TASK OBJECTIVE
Retype every line from the one containing "Task: Click Stop Single acquisition" through the last line of the records below, both included; leave out the pictures.

MATERIAL FOR THIS TASK
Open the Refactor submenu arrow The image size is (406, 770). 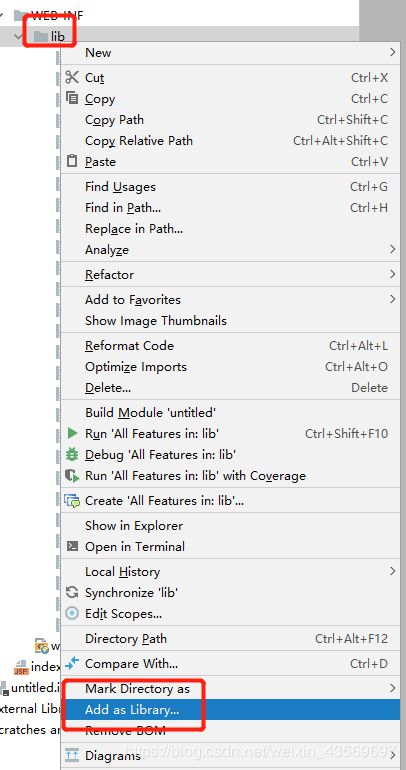coord(393,274)
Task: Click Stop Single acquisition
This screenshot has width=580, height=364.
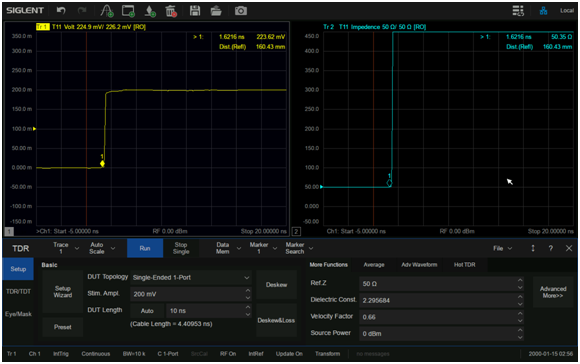Action: [181, 248]
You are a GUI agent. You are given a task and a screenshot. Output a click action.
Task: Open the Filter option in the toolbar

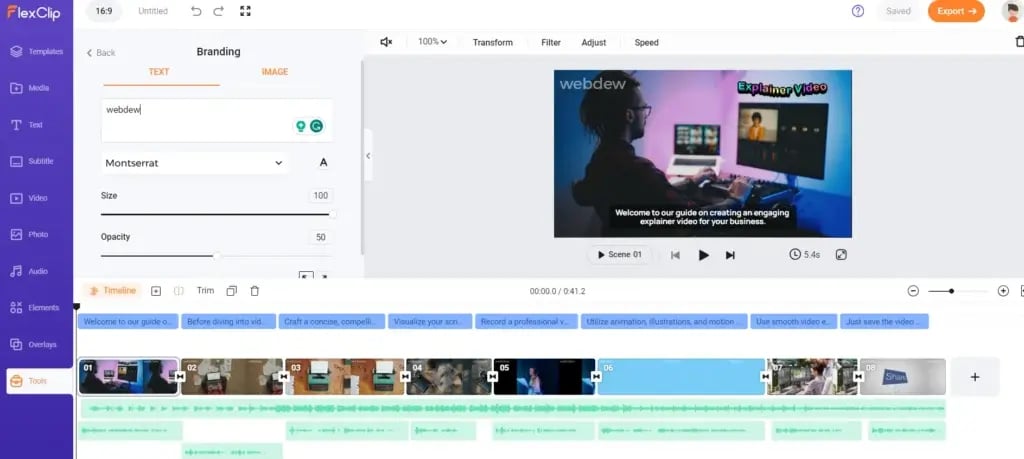[551, 43]
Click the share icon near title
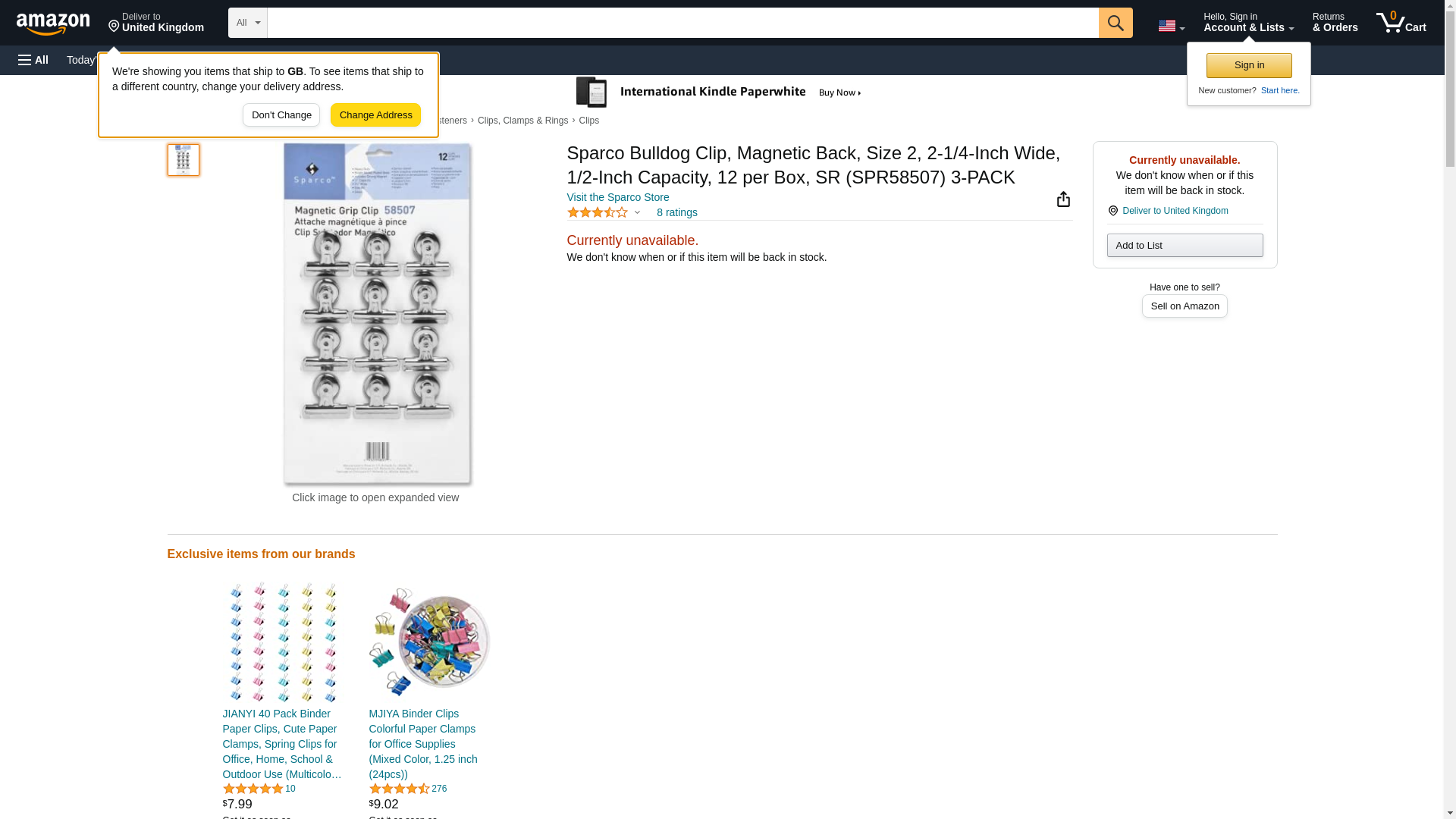This screenshot has height=819, width=1456. point(1063,199)
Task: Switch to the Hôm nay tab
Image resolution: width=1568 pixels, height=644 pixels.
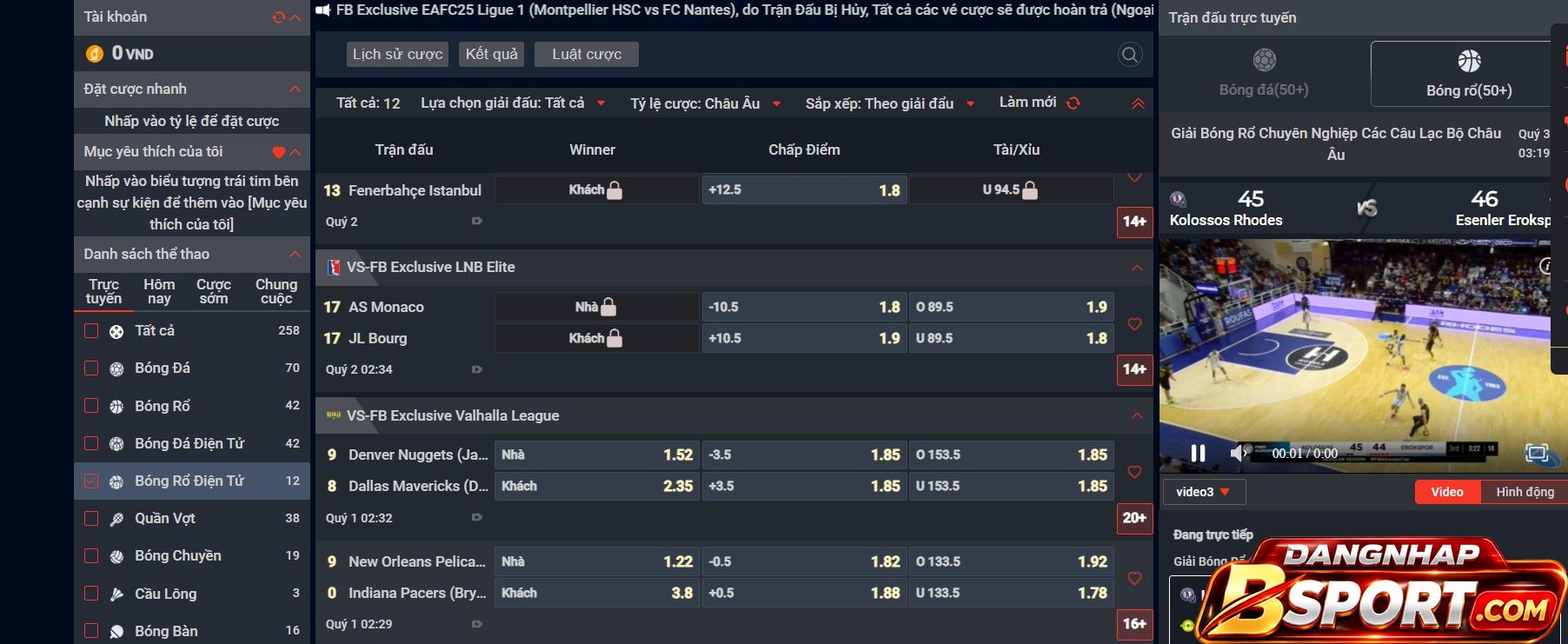Action: 159,291
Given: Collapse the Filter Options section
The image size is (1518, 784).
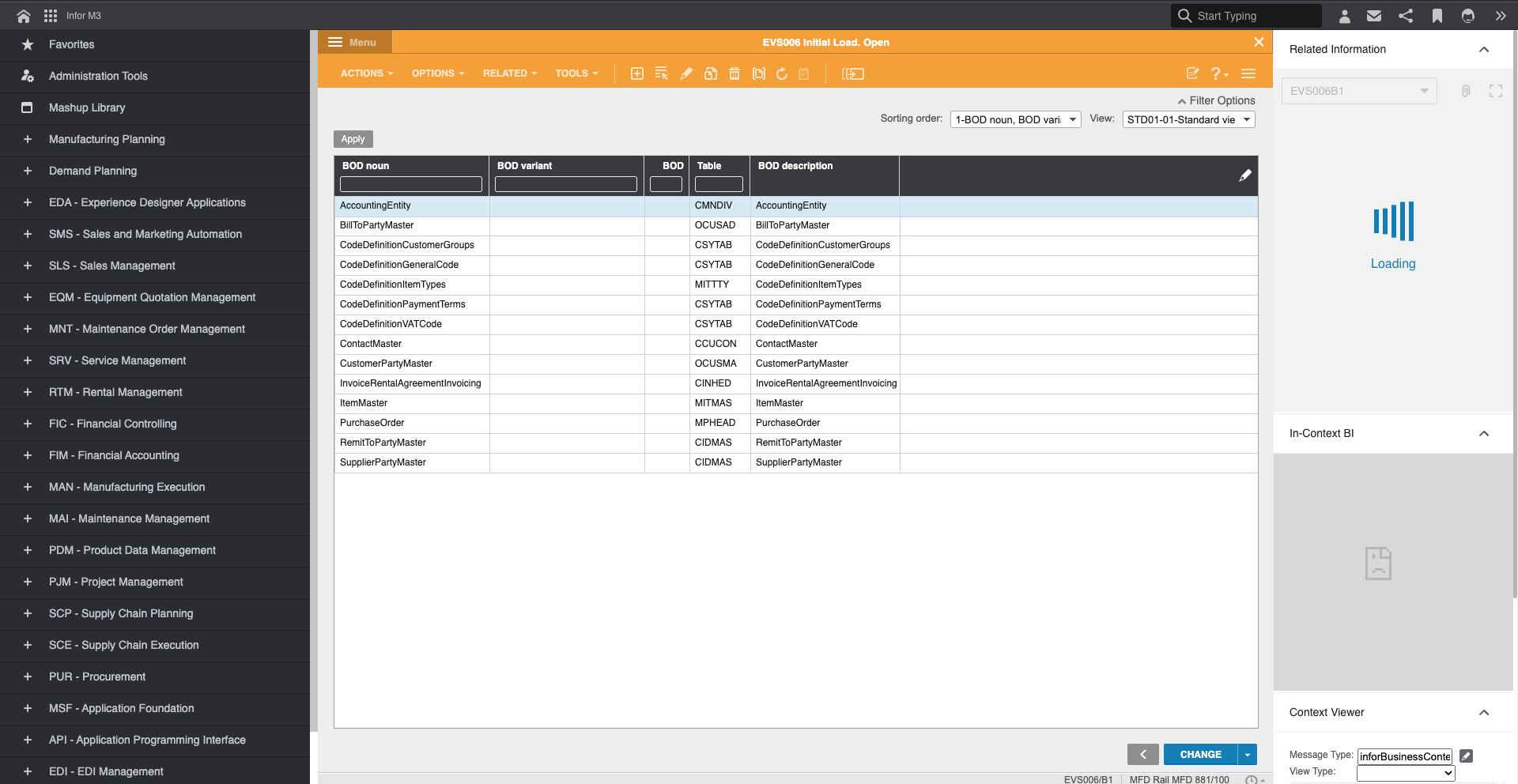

EXPECTED ANSWER
Task: Click Stop Single acquisition
This screenshot has width=580, height=364.
Action: [181, 248]
You are a GUI agent. You are given a task and a screenshot. Output a click action.
Task: Open the Filter option in the toolbar

[551, 43]
Click the share icon near title
This screenshot has height=819, width=1456. point(1063,199)
Task: Switch to the Hôm nay tab
Image resolution: width=1568 pixels, height=644 pixels.
Action: 159,291
Given: Collapse the Filter Options section
The image size is (1518, 784).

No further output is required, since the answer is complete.